And for those of you wondering, yes, I can buy regular batteries for the camera, but it eats them at a rate of (no joking) two per 1/2 day. And it sucks the battery juice whether it is on or off. This is not only a major pain in the bum, it is also expensive. So that is why you've not seen pictures if Harrison. That, and I have resorted to regular film and old fashioned f- stop and shutter speed photography, which feels scary and good all at the same time. It will be like getting an unexpeced surprise when we have the film developed!

Sunday, June 4, 2006

Things that make you go OOF

There are moments in the life of every parent that make you scratch your head and say "Huh, they never mentioned that in the baby/toddler books". These are some of our latest head scratching moments:

When we asked Harrison to dance last week he began with his usual foot stomping, arm flailing gig, but then switched things up a bit by adding spins! Yes, the boy does his own version of the pirouette, complete with spotting (whipping his head around so as not to fall over from the dizziness). Now all of his dances include spins, and he is so very pleased with himself for this new capability that when he stops, he actually claps for himself. Imagine, spins!

I was cooking dinner two nights ago and Brendan was watching Harry. We looked away for no more than a moment, and in that moment Harry scaled one of our dining room chairs and climbed onto our dinner table. He was starting to stand up and walk around when we both looked up and spotted Spider Baby. Gah! I have no surfaces left upon which to store my clutter!

Harry's vocabulary increases daily, it seems, but he in addition to new words ("Ickick" for Isaac, "Gahmom" for Grandma, and "MmmMmm" when something is tasty) he has also learned a few new sound effects. His new favorite sound effect is "OOF". OOF if it is hard to get onto the couch, OOF if he stumbles and falls, OOF if he strains to reach something he is not supposed to have, and OOF if his toy car runs into the wall. Now the funny thing is, neither Brendan nor I tend to say OOF. I don't think I have ever said it, in fact. Does this mean he made it up?

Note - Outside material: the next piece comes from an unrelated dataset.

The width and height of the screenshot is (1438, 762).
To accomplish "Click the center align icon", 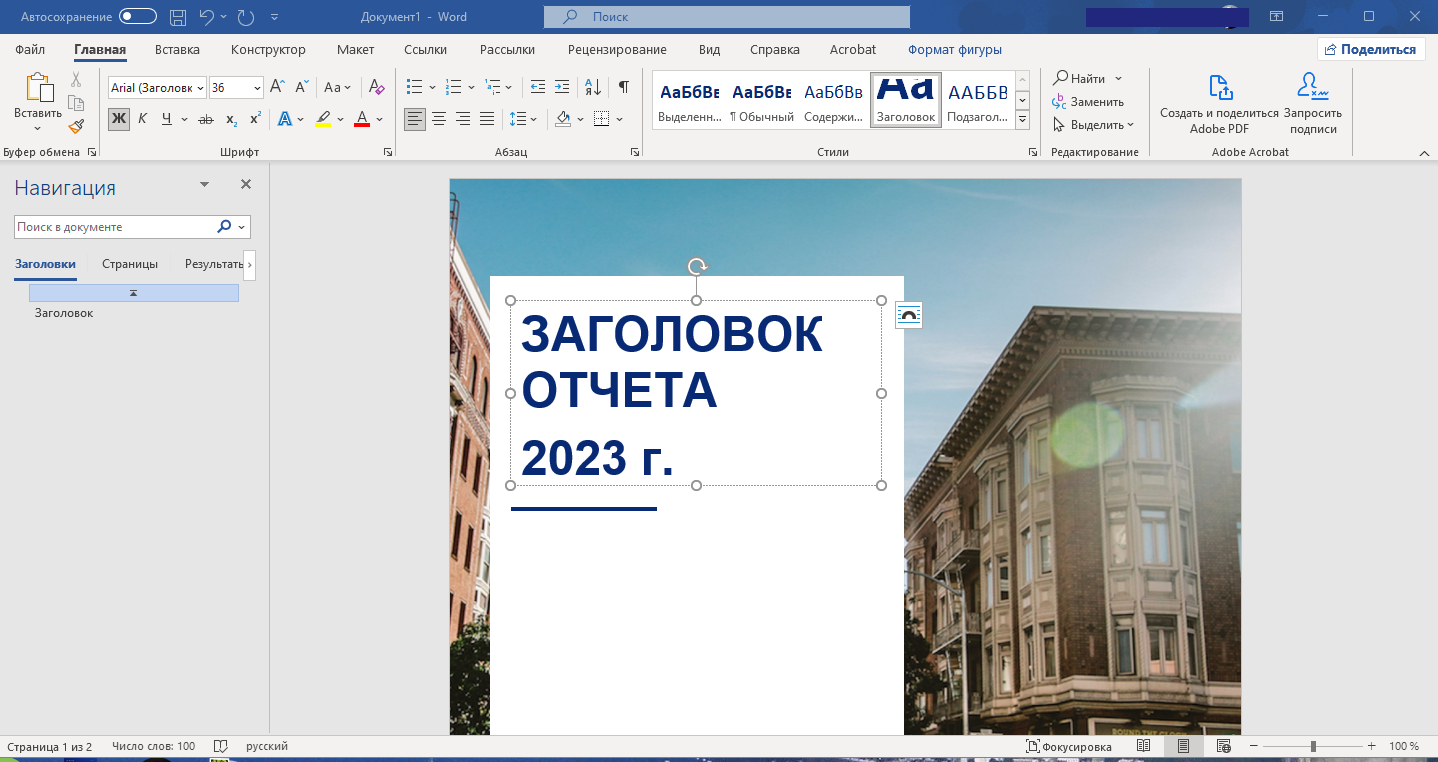I will [438, 119].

And lastly, Harrison cracks himself up and he thinks his buddy Isaac is quite a comedian, too. When he thinks something is especially amusing he actually throws his head back and lets loose the loudest belly laugh I've ever heard from a toddler. It makes me laugh, and when he sees me laughing he throws his head back and laughs some more. This kid surely has a great sense of humor!

Oh! And he says "vroom vroom" when pushing his toy car around. How cute is that?